START Text to read
Reducing emissions from electric power plants is a priority for European electric utilities
In addition to reducing SO2 and NOx, European power plants are actively lowering particulates, CO2 and other pollutants
By Douglas J. Smith
Controlling emissions from electric power plants is a major concern for all electric utilities throughout the world. Invariably, when the construction of a new power plant is announced the biggest obstacle to its construction is the issue of pollution. Environmental pollution from electric power plants is a problem throughout Europe and because pollution has no borders, it affects all countries of Europe. To reduce environmental pollution, European countries are now cooperating with one another to reduce emissions from the generation of electricity.
The Hungarian model
Under the Hungarian Electric Energy Act of 1994, all new applications for the construction of new power plants must include details about the type of emission control technology that will be used in the plant. Licenses, issued by the Hungarian Energy Office, outline the environmental guarantee obligations of the power plant operator and the financial obligations of the licensee for any environmental damage that might occur from the operation of the plant. If it is determined that the power plant is operated in a manner that seriously endangers the environment, the Hungarian Energy Office has the authority to revoke or amend the license.
Hungarian air emission standards for electric power plants, currently being written, will meet western European standards. Power plant emission limits in Hungary will be set depending upon the type of fuel used and the capacity of the plant. All new power plants constructed in Hungary will have to meet the standards. In addition, a tentative date of Jan. 1, 2004, has been set for all existing power plants to be in compliance with the new standards.
Tables 1(a-d) show the proposed emission standards for new Hungarian power plants. Emissions from existing Hungarian power plants in 1994 are shown in Table 2. By 2010 Hungary is expecting to see a dramatic decrease in emissions of SO2 and NOx from its electric power plants (Figure 1). It is expected that most of these reductions will come from retirement of the oldest polluting units and load reduction of other plants.
END Text to read
START Data
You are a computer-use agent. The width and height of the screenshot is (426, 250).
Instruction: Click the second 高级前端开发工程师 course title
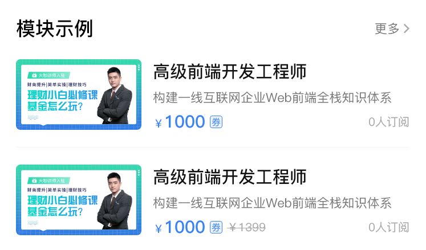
END Data
Translate this sentence from the article on power plant emissions into German: "All new power plants constructed in Hungary will have to meet the standards." The data has no connection to the article on power plant emissions.

• **Task solution**:
Alle in Ungarn errichteten neuen Kraftwerke werden die Normen erfüllen müssen.